Same goal, opposite hosting choice
Bruin and Hjarni both treat AI agents as first-class readers and writers of your Markdown notes. The defining difference is where the notes and the MCP server live. Bruin is local-first: a macOS app with its server running on your machine and iCloud-based sync between your own devices. Hjarni is hosted: your notes live on EU servers and the MCP server answers from the internet over OAuth.

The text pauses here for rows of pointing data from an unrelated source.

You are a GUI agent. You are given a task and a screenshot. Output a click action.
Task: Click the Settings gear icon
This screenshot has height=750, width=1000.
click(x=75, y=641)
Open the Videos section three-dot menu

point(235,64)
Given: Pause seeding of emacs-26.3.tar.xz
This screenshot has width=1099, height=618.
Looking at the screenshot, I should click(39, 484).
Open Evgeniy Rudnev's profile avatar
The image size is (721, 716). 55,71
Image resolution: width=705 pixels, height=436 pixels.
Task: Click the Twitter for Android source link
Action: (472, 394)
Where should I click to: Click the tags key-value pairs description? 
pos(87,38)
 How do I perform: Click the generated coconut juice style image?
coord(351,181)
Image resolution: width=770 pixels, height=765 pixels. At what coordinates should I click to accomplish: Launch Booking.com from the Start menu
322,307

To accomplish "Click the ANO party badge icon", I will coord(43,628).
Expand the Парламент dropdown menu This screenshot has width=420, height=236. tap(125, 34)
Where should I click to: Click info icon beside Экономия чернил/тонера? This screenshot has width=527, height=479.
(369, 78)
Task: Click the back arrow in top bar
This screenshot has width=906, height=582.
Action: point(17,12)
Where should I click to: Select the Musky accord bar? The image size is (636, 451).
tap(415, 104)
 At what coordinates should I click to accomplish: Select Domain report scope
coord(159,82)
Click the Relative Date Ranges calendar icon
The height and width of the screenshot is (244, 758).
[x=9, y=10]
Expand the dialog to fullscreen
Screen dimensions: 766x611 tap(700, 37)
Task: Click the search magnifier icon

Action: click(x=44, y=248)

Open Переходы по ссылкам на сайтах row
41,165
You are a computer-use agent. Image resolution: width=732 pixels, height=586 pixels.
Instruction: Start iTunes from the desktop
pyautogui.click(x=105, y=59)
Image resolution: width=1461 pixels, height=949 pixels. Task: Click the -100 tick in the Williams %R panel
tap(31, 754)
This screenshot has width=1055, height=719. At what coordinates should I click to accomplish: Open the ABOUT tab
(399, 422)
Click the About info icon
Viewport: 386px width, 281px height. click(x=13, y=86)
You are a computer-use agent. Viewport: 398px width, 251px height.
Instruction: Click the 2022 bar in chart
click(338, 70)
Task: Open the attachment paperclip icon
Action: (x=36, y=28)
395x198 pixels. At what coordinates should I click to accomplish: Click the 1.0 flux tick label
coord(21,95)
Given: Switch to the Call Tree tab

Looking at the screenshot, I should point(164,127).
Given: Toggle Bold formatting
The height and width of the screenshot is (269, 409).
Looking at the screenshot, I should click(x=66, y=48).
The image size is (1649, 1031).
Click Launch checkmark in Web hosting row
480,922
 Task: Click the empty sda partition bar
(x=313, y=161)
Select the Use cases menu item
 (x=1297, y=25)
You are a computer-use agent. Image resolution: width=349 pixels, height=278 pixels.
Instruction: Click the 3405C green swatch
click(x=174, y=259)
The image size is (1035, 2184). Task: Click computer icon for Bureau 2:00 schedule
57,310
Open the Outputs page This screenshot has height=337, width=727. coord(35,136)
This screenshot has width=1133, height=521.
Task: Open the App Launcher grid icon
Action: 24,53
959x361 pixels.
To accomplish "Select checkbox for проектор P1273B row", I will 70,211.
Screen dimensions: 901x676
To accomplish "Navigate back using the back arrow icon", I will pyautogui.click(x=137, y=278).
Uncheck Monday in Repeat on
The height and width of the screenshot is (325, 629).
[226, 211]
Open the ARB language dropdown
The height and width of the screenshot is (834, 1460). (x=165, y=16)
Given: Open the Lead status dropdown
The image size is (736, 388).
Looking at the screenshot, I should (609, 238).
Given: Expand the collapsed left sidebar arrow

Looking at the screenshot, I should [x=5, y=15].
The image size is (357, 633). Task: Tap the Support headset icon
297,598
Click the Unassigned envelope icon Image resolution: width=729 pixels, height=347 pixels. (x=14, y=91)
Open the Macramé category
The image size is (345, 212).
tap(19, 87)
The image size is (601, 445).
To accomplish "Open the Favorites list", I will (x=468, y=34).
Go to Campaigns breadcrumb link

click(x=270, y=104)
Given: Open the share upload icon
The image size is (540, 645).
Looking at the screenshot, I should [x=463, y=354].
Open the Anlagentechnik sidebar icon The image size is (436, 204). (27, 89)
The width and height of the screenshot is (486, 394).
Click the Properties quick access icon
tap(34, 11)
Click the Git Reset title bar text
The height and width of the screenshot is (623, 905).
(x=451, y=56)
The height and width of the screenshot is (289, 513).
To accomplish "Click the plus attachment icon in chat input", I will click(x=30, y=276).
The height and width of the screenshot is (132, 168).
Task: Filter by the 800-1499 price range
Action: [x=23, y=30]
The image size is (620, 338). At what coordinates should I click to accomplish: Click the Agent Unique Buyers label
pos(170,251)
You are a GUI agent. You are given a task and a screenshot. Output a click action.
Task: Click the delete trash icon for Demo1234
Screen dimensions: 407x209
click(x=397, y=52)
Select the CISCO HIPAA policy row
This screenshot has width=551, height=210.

That single choice decides most of the rest, starting with which assistants can reach your notes.
Reach: desktop-only versus anywhere
Because Bruin's MCP server is local, it serves desktop MCP clients such as Claude Desktop, Cursor, and Claude Code, the tools running on the same Mac. It cannot serve a remote client: ChatGPT on the web and Claude on your phone have nothing to connect to. Hjarni's hosted endpoint is the opposite: any remote MCP client reads and writes your notes from any device. If "I want ChatGPT in the browser to use my notes" is on your list, that is the deciding line.
Where Bruin is genuinely strong
Bruin is open source and free to run yourself, which some people will always prefer. It keeps your data on your own machine. It ships semantic search with local embeddings, a knowledge graph, and a deliberate draft, review, published workflow so a human approves what an agent writes before it lands. If local-first ownership and an explicit approval gate are non-negotiable, Bruin is built exactly for that.
Where Hjarni is the better fit
Hjarni trades self-hosting for reach and sharing. It runs in any browser plus native iOS and Android apps, every connected assistant on every device reads the same notes, and shared team spaces with folder-level AI instructions let a whole team work from one source of truth. It uses full-text search rather than embeddings, and instead of a publish gate it versions every edit and shows what you or your AI changed.
You give up running the server yourself. In return, your knowledge is reachable from everywhere and by everyone you share it with.
Use Bruin when you want a local-first Mac app you fully control. Use Hjarni when you want hosted notes every assistant and teammate can reach from any device.
Can you use both?
Yes. Most MCP clients let you register more than one server. Some people keep Bruin as a local, Mac-only scratch space with a human review gate, and use Hjarni as the hosted memory their web and mobile assistants, and their teammates, share. The notes are plain Markdown on both sides, so moving between them is just an export and an import.